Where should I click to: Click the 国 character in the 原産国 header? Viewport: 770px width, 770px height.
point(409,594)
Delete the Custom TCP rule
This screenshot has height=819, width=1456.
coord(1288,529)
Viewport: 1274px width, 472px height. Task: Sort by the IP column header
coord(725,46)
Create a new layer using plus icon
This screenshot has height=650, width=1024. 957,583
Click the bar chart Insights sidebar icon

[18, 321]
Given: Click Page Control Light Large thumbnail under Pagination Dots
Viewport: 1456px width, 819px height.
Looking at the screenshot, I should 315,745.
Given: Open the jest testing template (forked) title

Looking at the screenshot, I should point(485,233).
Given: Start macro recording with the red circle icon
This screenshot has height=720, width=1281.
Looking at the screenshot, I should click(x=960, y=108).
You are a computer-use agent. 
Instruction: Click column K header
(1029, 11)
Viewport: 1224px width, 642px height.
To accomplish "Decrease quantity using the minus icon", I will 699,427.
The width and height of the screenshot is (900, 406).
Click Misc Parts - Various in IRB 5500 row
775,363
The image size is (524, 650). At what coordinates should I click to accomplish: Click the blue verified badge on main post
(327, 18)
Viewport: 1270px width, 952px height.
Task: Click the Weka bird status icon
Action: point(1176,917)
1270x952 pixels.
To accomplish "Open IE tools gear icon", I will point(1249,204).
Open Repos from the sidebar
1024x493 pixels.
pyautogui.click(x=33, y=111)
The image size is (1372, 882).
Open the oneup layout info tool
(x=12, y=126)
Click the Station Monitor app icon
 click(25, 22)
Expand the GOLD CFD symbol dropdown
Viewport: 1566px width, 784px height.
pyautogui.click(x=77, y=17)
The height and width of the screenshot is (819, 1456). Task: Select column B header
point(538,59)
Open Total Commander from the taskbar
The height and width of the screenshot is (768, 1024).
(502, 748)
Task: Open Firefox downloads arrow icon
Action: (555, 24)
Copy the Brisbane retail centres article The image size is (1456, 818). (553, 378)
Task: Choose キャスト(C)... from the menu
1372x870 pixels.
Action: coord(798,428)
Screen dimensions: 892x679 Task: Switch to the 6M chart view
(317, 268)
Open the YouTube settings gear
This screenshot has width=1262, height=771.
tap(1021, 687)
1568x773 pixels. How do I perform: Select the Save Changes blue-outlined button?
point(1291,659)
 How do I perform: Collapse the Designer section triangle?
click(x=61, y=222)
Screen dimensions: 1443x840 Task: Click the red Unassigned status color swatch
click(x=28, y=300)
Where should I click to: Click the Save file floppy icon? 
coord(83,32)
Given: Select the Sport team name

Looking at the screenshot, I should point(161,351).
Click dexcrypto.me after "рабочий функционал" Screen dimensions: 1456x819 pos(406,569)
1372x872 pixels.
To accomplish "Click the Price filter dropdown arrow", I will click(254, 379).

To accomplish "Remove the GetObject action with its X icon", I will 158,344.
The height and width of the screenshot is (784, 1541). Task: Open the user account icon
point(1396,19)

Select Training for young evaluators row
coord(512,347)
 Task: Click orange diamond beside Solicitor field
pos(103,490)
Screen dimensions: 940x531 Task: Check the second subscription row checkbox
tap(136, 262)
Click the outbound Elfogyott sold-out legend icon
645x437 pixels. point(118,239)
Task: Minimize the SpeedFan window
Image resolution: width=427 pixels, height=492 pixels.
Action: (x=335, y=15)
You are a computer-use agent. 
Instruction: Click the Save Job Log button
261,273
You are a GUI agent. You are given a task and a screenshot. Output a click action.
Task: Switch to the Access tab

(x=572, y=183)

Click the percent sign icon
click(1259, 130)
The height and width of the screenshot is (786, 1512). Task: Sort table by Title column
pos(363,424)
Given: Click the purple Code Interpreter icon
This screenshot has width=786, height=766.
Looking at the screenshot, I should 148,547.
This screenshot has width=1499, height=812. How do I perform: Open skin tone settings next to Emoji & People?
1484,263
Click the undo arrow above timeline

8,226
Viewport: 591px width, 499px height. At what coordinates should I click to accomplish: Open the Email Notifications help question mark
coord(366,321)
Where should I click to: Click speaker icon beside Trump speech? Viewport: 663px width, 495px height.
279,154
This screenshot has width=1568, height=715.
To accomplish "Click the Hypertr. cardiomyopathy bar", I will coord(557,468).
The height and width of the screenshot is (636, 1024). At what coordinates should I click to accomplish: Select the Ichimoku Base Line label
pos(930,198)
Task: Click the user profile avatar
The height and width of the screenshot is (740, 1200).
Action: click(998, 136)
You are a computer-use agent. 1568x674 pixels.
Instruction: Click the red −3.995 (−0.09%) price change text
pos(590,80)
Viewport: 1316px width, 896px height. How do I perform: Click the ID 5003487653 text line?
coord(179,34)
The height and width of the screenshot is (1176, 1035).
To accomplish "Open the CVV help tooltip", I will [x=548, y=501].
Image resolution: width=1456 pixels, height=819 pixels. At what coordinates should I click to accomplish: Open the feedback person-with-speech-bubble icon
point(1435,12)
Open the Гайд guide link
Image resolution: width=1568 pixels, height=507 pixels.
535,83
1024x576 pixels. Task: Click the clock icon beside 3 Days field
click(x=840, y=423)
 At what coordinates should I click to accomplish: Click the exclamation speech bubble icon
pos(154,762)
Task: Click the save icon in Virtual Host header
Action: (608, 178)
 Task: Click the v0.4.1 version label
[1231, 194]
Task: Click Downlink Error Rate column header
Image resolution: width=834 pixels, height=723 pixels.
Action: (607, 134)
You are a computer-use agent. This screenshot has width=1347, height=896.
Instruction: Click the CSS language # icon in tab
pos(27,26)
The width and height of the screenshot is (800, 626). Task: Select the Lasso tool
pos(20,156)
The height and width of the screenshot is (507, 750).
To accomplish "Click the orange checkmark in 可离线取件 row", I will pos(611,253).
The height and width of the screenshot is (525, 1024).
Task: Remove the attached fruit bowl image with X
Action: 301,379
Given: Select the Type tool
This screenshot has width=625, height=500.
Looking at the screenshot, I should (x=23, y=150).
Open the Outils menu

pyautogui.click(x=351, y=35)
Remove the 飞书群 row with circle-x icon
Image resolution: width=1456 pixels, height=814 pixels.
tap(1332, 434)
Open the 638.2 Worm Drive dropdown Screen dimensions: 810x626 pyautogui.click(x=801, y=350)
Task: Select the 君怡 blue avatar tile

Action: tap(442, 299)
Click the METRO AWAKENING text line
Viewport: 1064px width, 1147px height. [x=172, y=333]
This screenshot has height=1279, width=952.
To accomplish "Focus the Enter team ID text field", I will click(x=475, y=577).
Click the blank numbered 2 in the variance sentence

—————

Retype the listing above exactly, from the line containing "Copy the Brisbane" through the line containing "Action: (x=335, y=15)", with both of those lines included.

*Complete output*.
Copy the Brisbane retail centres article The image size is (1456, 818). (553, 378)
Task: Choose キャスト(C)... from the menu
1372x870 pixels.
Action: coord(798,428)
Screen dimensions: 892x679 Task: Switch to the 6M chart view
(317, 268)
Open the YouTube settings gear
This screenshot has width=1262, height=771.
tap(1021, 687)
1568x773 pixels. How do I perform: Select the Save Changes blue-outlined button?
point(1291,659)
 How do I perform: Collapse the Designer section triangle?
click(x=61, y=222)
Screen dimensions: 1443x840 Task: Click the red Unassigned status color swatch
click(x=28, y=300)
Where should I click to: Click the Save file floppy icon? 
coord(83,32)
Given: Select the Sport team name

Looking at the screenshot, I should point(161,351).
Click dexcrypto.me after "рабочий функционал" Screen dimensions: 1456x819 pos(406,569)
1372x872 pixels.
To accomplish "Click the Price filter dropdown arrow", I will click(254, 379).

To accomplish "Remove the GetObject action with its X icon", I will 158,344.
The height and width of the screenshot is (784, 1541). Task: Open the user account icon
point(1396,19)

Select Training for young evaluators row
coord(512,347)
 Task: Click orange diamond beside Solicitor field
pos(103,490)
Screen dimensions: 940x531 Task: Check the second subscription row checkbox
tap(136, 262)
Click the outbound Elfogyott sold-out legend icon
645x437 pixels. point(118,239)
Task: Minimize the SpeedFan window
Image resolution: width=427 pixels, height=492 pixels.
Action: (x=335, y=15)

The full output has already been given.